Protection sociale, éducation, dépense publique, retraites, immigration: la liste est longue des dossiers que Mette Frederiksen devra négocier pied à pied avec les partis de la gauche et du centre-gauche pour s’assurer le soutien de leurs élus et succéder au poste de Premier ministre au libéral Lars Lokke Rasmussen.

La dirigeante sociale-démocrate « va devoir maintenant montrer si elle a les épaules d’une femme d’Etat et est capable de dépasser les conflits anciens pour saisir les possibilités offertes au centre-gauche par les électeurs », estimait jeudi le quotidien de centre-gauche Politiken qui prédit « une guerre des nerfs ».

Cette apparatchik de 41 ans, plusieurs fois ministre lors du dernier gouvernement social-démocrate (2011-2015), s’est engagée après les résultats à « débattre des priorités politiques avec tout le monde ».

« Plusieurs partis souhaitent une coopération constructive. Nous voulons négocier large », a-t-elle assuré, augurant d’âpres tractations susceptibles de prendre des jours, voire des semaines.

Le Premier ministre sortant a présenté à 11h (09h00 GMT) sa démission à la reine, qui doit ensuite consulter les différents chefs de partis.

« Dans l’après-midi, ils vont [lui] proposer (…) un nom pour former le nouveau gouvernement. Ca sera très certainement Mette Frederiksen, la cheffe des sociaux-démocrates », explique le politologue Rune Stubager, de l’Université d’Aarhus.

Avec 25,9% des suffrages, les sociaux-démocrates sont le premier parti du pays mais ont légèrement reculé par rapport à 2015 et sont affaiblis par la progression des partis de gauche et de centre-gauche.

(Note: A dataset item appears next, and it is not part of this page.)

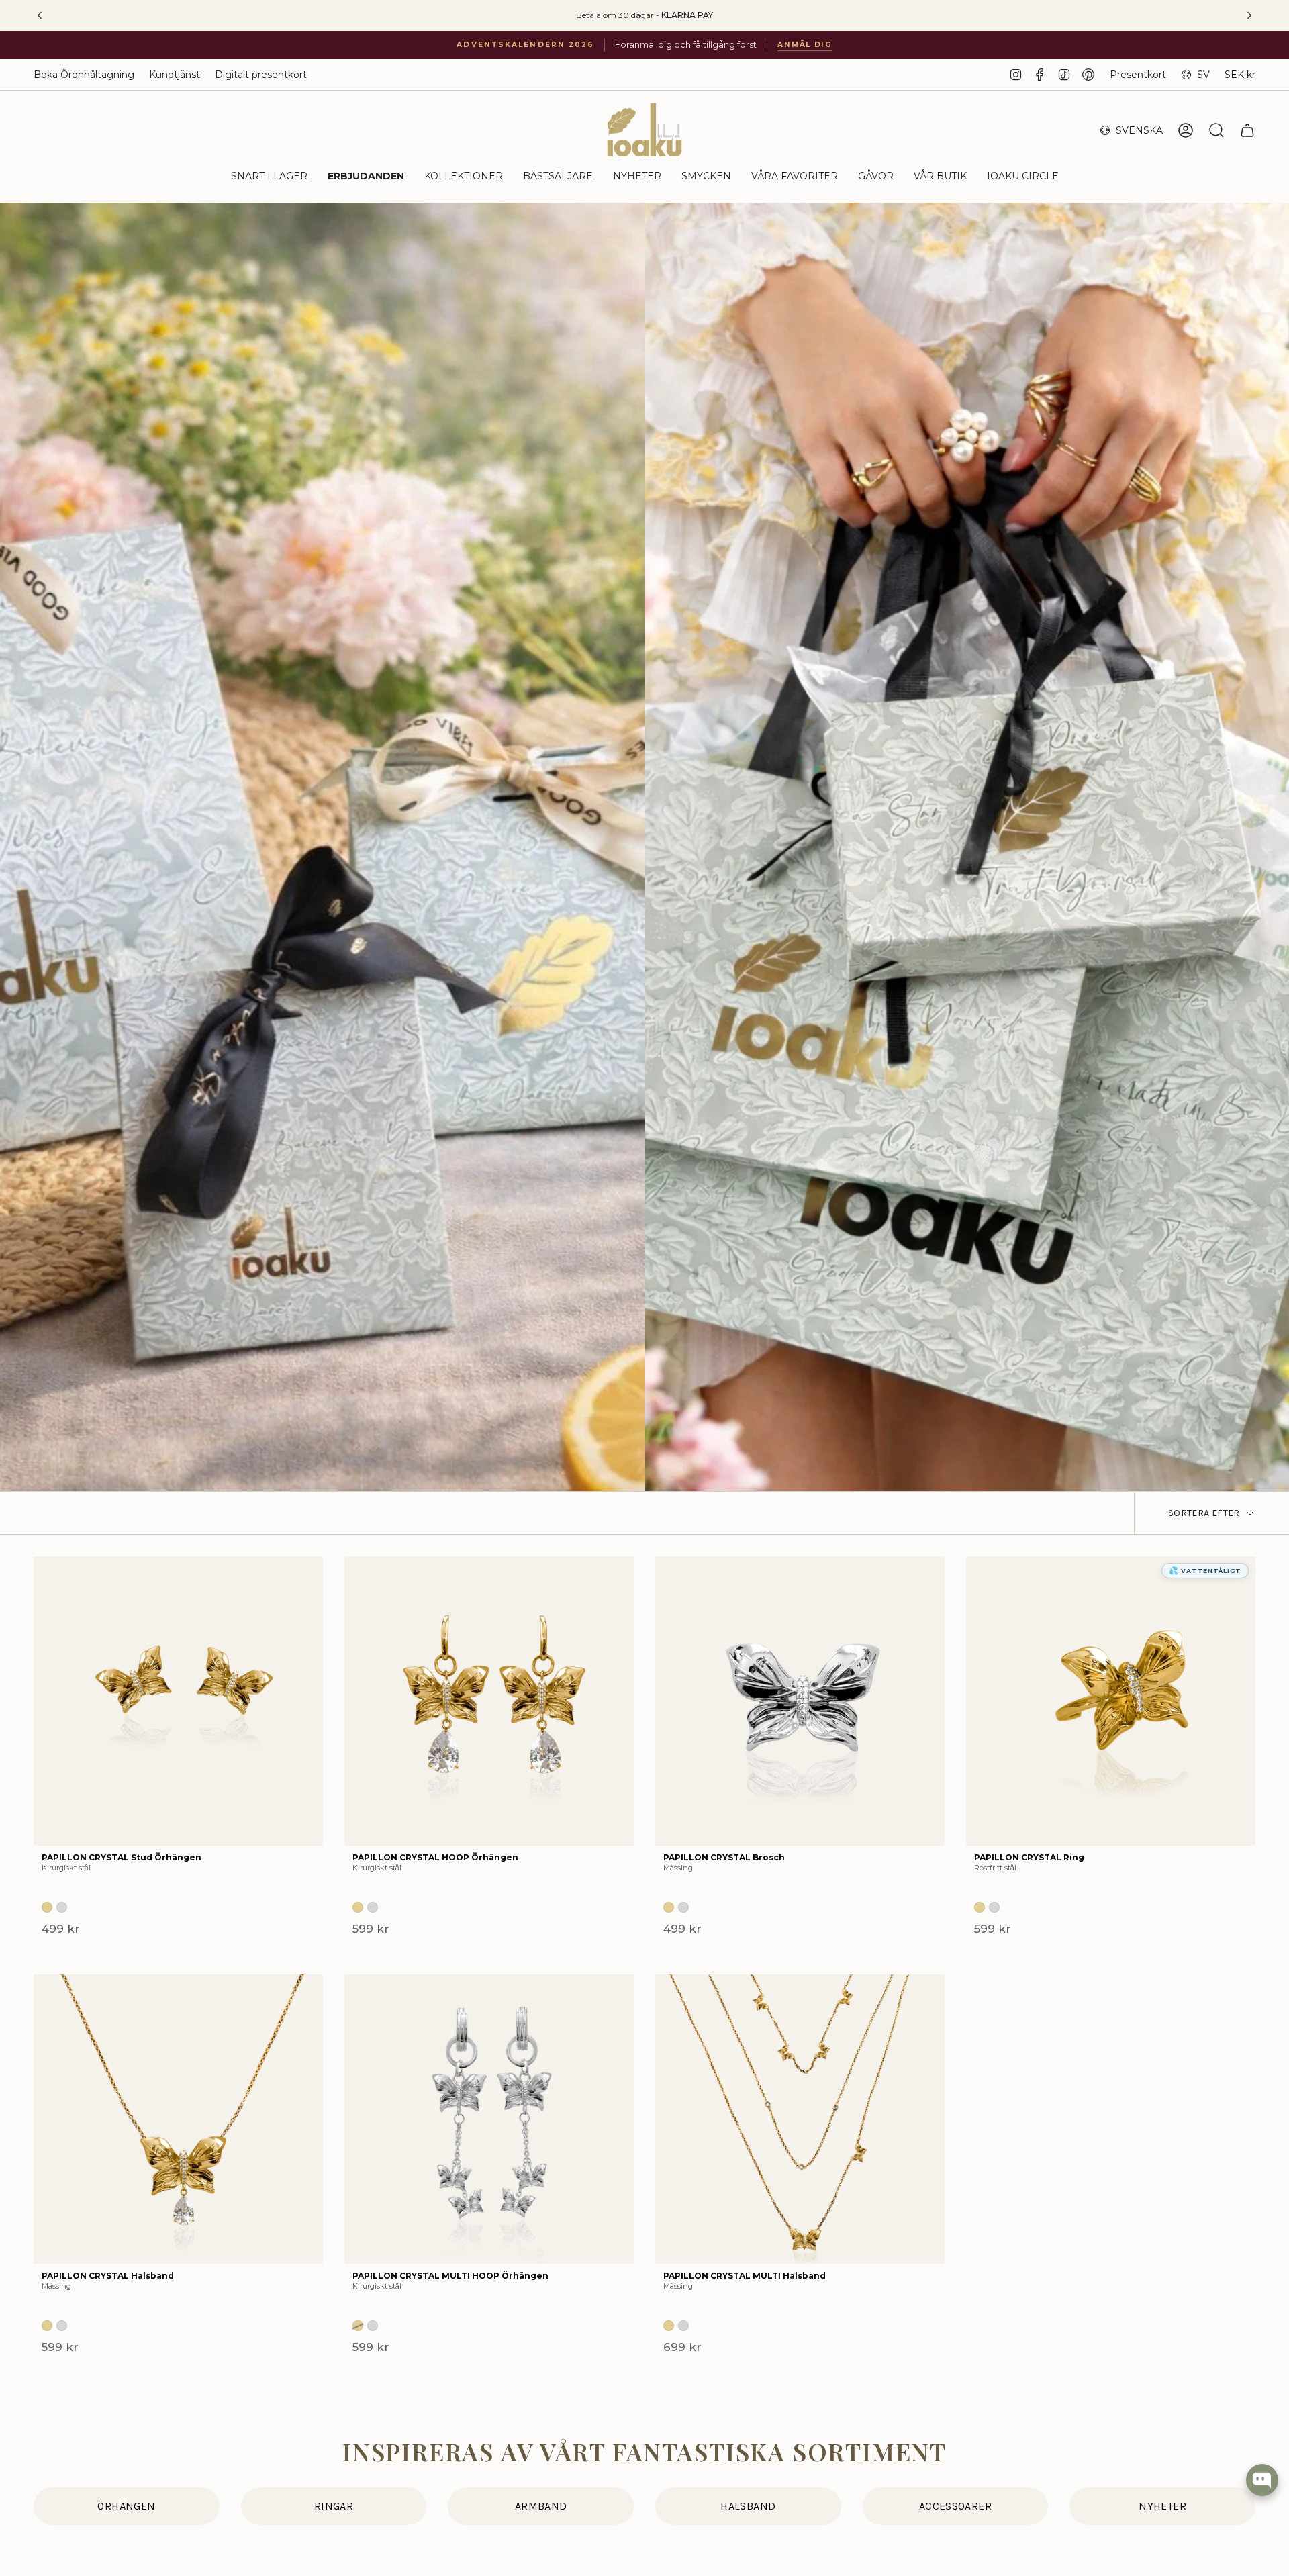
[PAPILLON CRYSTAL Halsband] (178, 2119)
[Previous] (40, 15)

Le « bloc rouge » parvient à une majorité absolue de 91 sièges sur les 179 que compte le Folketing, le Parlement danois.

Mette Frederiksen a dit souhaiter diriger un gouvernement minoritaire – un classique dans le système proportionnel danois, avec le soutien au parlement de forces d’appoint.

– Nouveau cap –

Ses principaux partenaires seront les partis de gauche, mais elle compte aussi sur la droite sur l’immigration, les sociaux-démocrates s’étant convertis à une politique migratoire restrictive.

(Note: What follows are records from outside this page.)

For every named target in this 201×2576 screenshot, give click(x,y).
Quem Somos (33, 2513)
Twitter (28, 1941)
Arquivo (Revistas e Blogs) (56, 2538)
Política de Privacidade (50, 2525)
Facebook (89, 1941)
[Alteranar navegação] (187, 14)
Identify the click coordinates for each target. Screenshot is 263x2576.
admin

« Il va y avoir des négociations intenses sur les conditions pouvant permettre à Mette Frederiksen de devenir Premier ministre », déclare à l’AFP le politologue Flemming Juul Christiansen, de l’Université de Roskilde.

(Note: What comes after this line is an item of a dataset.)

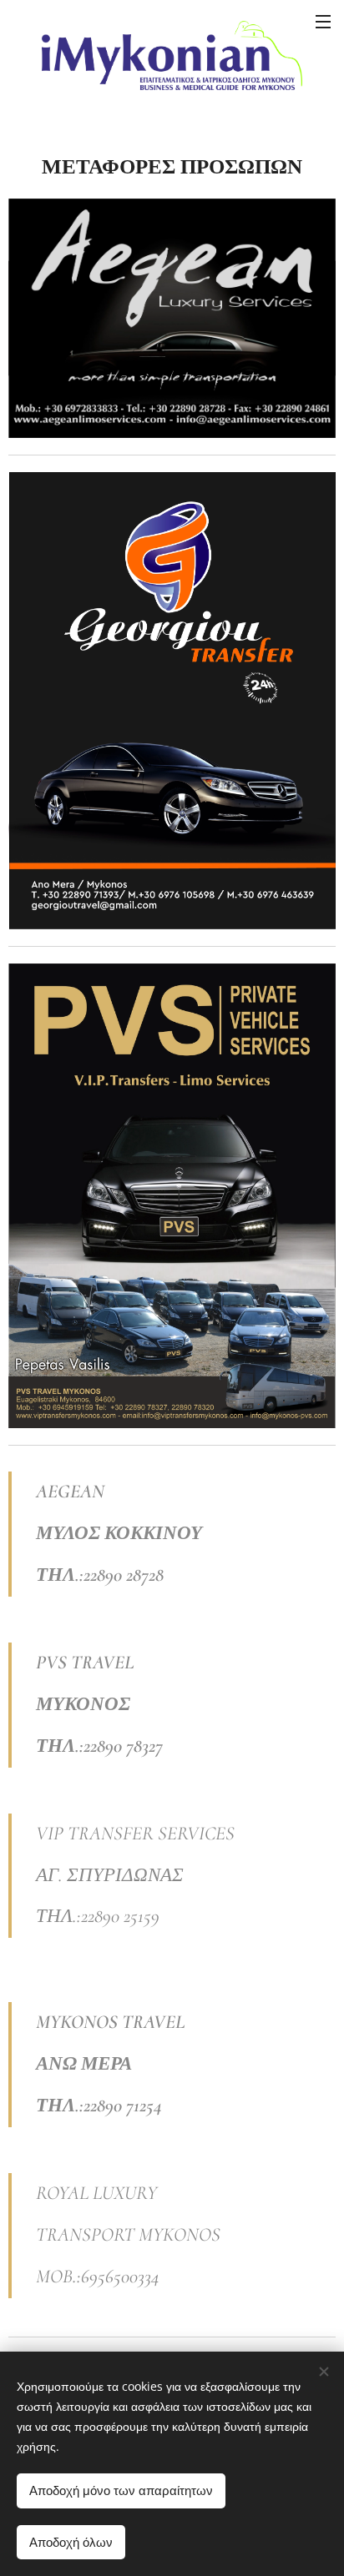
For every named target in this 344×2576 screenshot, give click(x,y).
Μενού (323, 21)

A gauche, plusieurs partis sont favorables à un assouplissement de la politique d’immigration et d’intégration tandis que Mme Frederiksen a promis de maintenir le cap.

Les partis de gauche « vont s’affirmer face à Mette Frederiksen et la presser sur tous les fronts », prédit le quotidien conservateur Jyllands-Posten.

La Liste de l’unité a prévenu: « Pour former un gouvernement avec nos mandats, nous exigerons un nouveau cap sur l’Etat-providence et le climat ».

Mêmes conditions pour le Parti populaire socialiste qui double sa représentation parlementaire avec 7,7% des voix. Principal parti écologiste danois, la formation profite de l’urgence climatique devenue pour la première fois la priorité des électeurs, devant la dégradation du système de santé et le contrôle de l’immigration.

« D’aucuns craignent des négociations gouvernementales qui durent et aboutissent à un compromis bancal comme en Suède et Allemagne », relève Politiken.

– « Borgen » –

Le Premier ministre sortant a appelé à la formation d’un gouvernement au centre, une proposition pour l’instant écartée par la gauche.

« Il y a trop de méfiance entre les deux camps », selon le politologue Rune Stubager.

Les discussions devraient commencer rapidement, peut-être dès jeudi, au Parlement à Christianborg, dit « Borgen », le nom de la série politique à succès qui a révélé par les coulisses le jeu complexe des alliances dans la politique danoise, avec un scrutin proportionnel qui contraint aux compromis.

L’élection a sapé la marge de manoeuvre de la plus grande formation populiste, le Parti populaire danois (DF).

Force charnière de l’échiquier politique danois depuis le début des années 2000, cette formation populiste, eurosceptique et anti-immigration enregistre un cinglant revers, perdant plus de la moitié de ses sièges au parlement monocaméral, à 16 mandats.

Après avoir dicté au Danemark sa politique migratoire pendant vingt ans, le parti qui a rejoint le groupe du Rassemblement national français au Parlement européen, est à bout de souffle. Il est passé à côté de la question climatique et enterré sa revendication de « Brexit » danois.